Bjørn Sletto: Radical Planning and Studio Pedagogy in Informal Settlements: Working in the Forgotten Corners of Los Platanitos, Dominican Republic
Bjørn Sletto focuses on indigenous land rights, environmental and social justice, and alternative planning approaches in Latin America. As the director of the Research Initiative in Participatory Mapping at theTeresa Lozano Long Institute of Latin American Studies (LLILAS), Sletto works closely with partner institutions in South America to further international scholarship on representational politics, indigenous territoriality, and social justice. He is also engaged with research on informality and community development in Santo Domingo, Dominican Republic, focusing on the role of critical pedagogy for democratic and inclusive planning in low-income neighborhoods that have long been excluded from formal development processes. He teaches international service learning courses where students work closely with community members, activist organizations, and public officials in Santo Domingo in order to address environmental and social vulnerability in the informal settlement of Los Platanitos, focusing in particular on issues of gender and development. His work in the Dominican Republic has been funded by the U.S. Environmental Protection Agency and the U.S. National Science Foundation, and his students have twice won the national American Institute of Certified Planners Award for Best Applied Research Project. Sletto received his doctorate in city and regional planning from Cornell University.
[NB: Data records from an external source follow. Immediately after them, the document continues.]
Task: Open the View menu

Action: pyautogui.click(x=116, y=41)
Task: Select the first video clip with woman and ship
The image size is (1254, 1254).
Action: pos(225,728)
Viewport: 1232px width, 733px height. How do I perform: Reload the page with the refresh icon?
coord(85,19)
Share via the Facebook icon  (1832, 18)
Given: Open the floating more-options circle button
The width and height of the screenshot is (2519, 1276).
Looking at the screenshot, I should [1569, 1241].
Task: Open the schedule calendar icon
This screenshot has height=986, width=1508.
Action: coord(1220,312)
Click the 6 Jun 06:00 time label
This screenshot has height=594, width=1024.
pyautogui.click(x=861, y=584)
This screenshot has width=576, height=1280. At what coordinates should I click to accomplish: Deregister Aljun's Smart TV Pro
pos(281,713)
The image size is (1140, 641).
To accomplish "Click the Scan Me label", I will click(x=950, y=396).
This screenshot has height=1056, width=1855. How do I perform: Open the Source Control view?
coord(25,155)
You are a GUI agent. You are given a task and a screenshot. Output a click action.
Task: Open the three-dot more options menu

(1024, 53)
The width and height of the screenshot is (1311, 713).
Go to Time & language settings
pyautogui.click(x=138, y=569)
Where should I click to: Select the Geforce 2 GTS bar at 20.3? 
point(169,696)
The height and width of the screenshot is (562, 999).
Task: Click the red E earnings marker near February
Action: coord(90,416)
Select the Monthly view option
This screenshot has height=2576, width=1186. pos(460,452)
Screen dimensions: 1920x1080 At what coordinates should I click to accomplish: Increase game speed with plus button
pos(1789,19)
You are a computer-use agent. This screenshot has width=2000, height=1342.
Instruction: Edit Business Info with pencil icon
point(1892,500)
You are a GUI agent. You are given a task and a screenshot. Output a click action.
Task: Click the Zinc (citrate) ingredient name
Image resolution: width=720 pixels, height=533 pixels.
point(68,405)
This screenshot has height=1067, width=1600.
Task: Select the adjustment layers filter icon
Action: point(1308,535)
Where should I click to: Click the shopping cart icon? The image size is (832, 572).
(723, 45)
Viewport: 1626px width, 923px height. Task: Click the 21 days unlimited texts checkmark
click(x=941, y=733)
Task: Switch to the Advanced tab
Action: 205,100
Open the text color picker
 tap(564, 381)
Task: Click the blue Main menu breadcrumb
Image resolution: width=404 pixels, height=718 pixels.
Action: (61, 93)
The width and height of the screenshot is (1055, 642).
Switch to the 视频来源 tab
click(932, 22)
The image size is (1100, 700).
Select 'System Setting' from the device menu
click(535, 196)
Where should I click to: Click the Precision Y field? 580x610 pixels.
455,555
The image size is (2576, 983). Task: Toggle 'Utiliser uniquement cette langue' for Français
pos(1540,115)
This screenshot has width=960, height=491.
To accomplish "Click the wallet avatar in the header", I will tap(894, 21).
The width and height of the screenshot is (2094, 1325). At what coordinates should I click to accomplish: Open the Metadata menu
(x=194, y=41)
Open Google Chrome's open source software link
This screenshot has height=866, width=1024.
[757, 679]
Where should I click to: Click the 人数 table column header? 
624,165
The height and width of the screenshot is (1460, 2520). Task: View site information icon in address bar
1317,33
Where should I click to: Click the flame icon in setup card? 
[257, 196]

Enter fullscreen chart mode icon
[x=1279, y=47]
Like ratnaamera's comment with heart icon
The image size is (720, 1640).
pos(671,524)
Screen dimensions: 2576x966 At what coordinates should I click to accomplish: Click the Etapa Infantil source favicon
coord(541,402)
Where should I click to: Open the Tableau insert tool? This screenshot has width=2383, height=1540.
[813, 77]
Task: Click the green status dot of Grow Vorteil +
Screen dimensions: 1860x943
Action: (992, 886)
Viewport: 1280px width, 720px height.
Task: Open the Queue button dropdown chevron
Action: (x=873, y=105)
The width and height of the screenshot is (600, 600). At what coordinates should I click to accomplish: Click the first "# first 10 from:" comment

Informal settlements such as Los Platanitos in Santo Domingo, Dominican Republic, are excluded from formal planning yet subject to discourses of responsibility and disciplinary forms of neoliberal governance. However, decentralized governance under neoliberalism provides opportunities for residents to forge new and supportive relationships, including with educators and radical planners, and to develop alternative approaches to community development. In the case of Los Platanitos, students and faculty members from the University of Texas at Austin have, since 2008, conducted research in order to address infrastructure challenges in partnership with neighborhood organizations, civil society partners, and government representatives. The work has focused on building resident capacity, assisting in the development of community-based projects, and furthering organizing efforts and democratic relationship with external actors. However, such collaborative planning in international contexts places planners and educators in complex, negotiated, and contingent positions, requiring critical awareness of the potential implications of knowledge production and representation.